What are the anodic, cathodic, and overall reactions responsible for the potential of the electrochemical cell in Figure 11.8? Write the shorthand notation for the electrochemical cell.

Solution

The oxidation of Ag to Ag+ occurs at the anode, which is the left half-cell.
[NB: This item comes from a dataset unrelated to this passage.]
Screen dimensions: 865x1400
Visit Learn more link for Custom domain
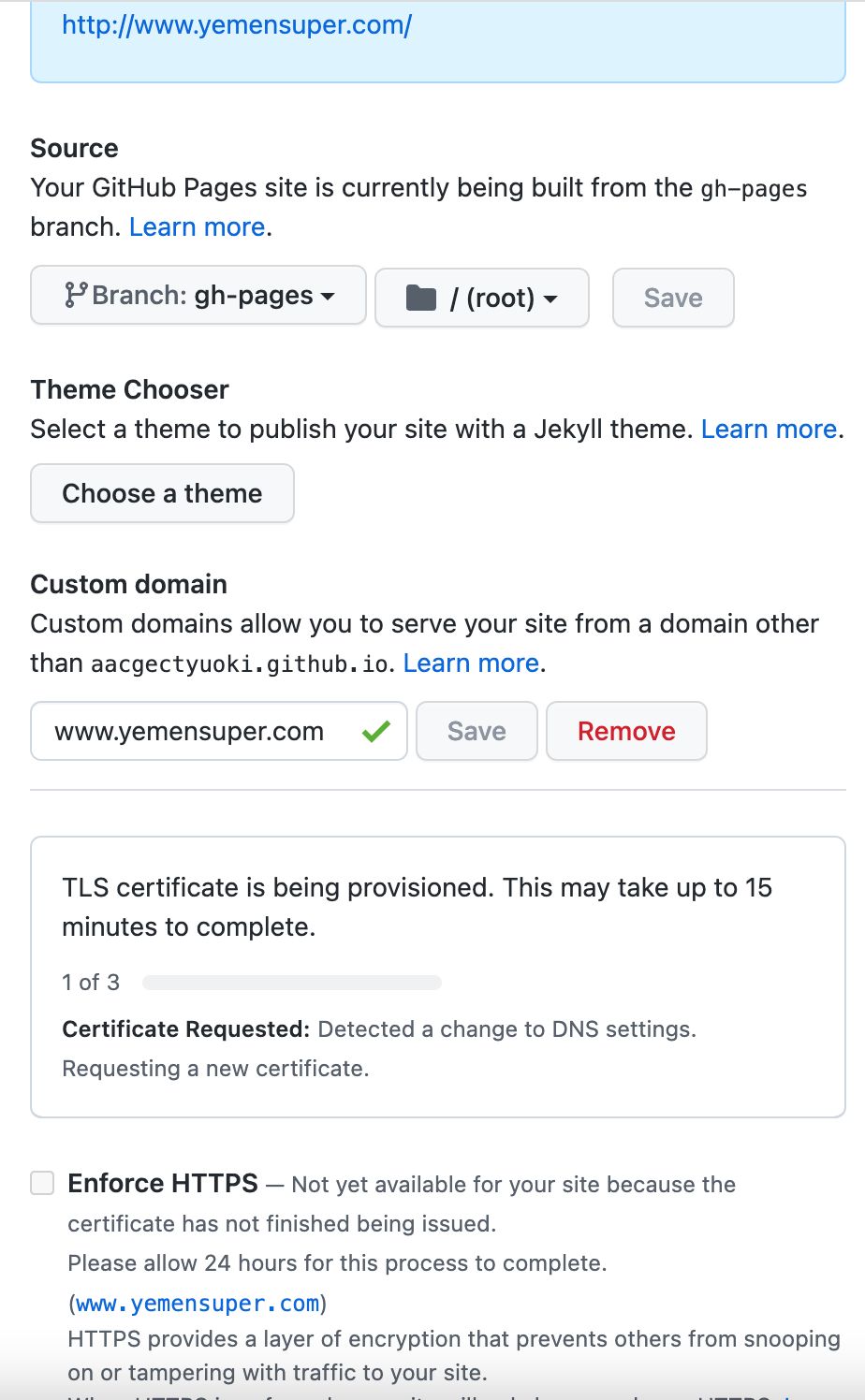point(471,664)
Because the solution contains a source of Cl, the anodic reaction is

$\ce{Ag}(s) + \ce{Cl-}(aq) ⇋ \ce{AgCl}(s) +e^−$

The cathodic reaction, which is the right half-cell, is the reduction of Fe3+ to Fe2+.
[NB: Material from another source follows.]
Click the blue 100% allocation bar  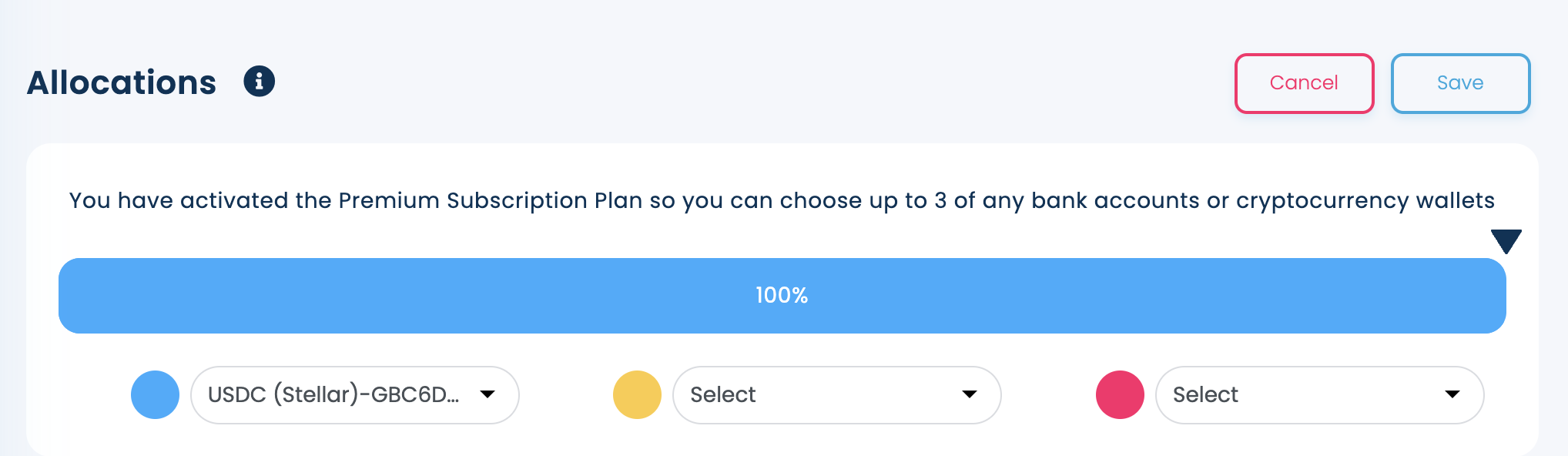[x=782, y=296]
$\ce{Fe^3+}(aq) + e^− ⇋ \ce{Fe^2+}(aq)$

The overall cell reaction, therefore, is

$\ce{Ag}(s) + \ce{Fe^3+}(aq) + \ce{Cl-}(aq) ⇋ \ce{AgCl}(s) + \ce{Fe^2+}(aq)$

The electrochemical cell’s shorthand notation is

$\ce{Ag}(s) \,|\, \ce{HCl}(aq,\, a_\mathrm{Cl^-} = 0.100),\: \ce{AgCl(sat'd)} \,||\, \ce{FeCl2}(aq,\, a_\mathrm{Fe^{2+}} = 0.0100),\: \ce{FeCl3}(aq,\, a_\mathrm{Fe^{3+}} = 0.0500) \,|\, \ce{Pt}(s)$

Note that the Pt cathode is an inert electrode that carries electrons to the reduction half-reaction. The electrode itself does not undergo reduction.
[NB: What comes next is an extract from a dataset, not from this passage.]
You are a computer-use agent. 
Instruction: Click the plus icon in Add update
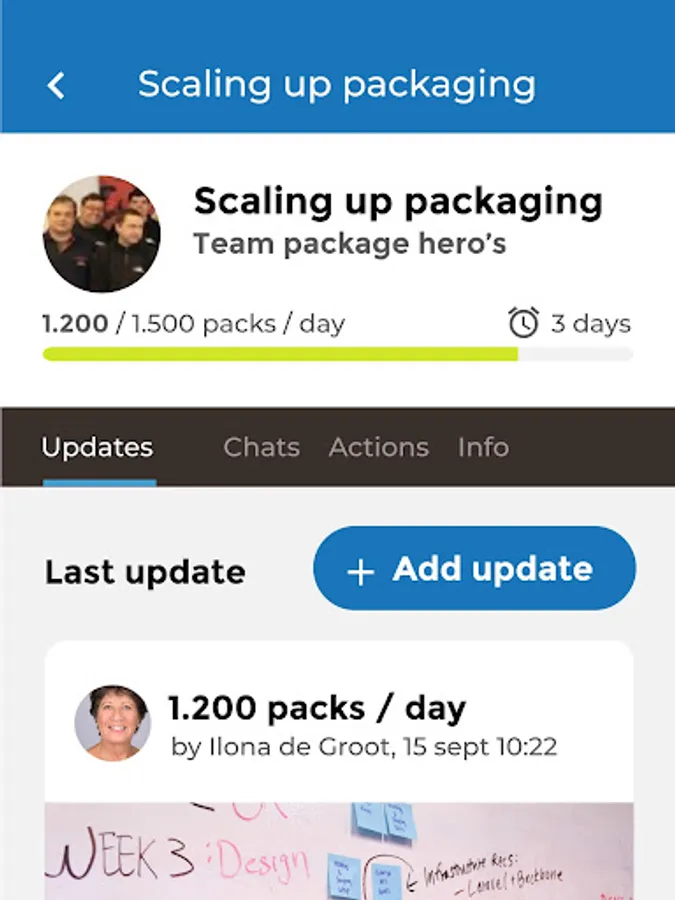360,571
Figure 11.8 Potentiometric electrochemical cell for Example 11.1.

Exercise 11.1

Write the reactions occurring at the anode and the cathode for the potentiometric electrochemical cell with the following shorthand notation.

$\ce{Pt}(s) \,|\, \ce{H2}(g),\: \ce{H+}(aq) \,||\, \ce{Cu^2+}(aq) \,|\, \ce{Cu}(s)$

### Potential and Activity—The Nernst Equation

The potential of a potentiometric electrochemical cell is

$E_\ce{cell} = E_\ce{c} − E_\ce{a}\tag{11.3}$

where Ec and Ea are reduction potentials for the redox reactions at the cathode and the anode. The reduction potentials are given by the Nernst equation

$E = E^\circ − \dfrac{RT}{nF}\ln Q$

where Eo is the standard-state reduction potential, R is the gas constant, T is the temperature in Kelvins, n is the number of electrons in the redox reaction, F is Faraday’s constant, and Q is the reaction quotient. At a temperature of 298 K (25oC) the Nernst equation is

$E = E^\circ − \dfrac{0.05916}{n}\log Q\tag{11.4}$

where E is given in volts.

Note

See Section 6.4.4 for a review of the Nernst equation.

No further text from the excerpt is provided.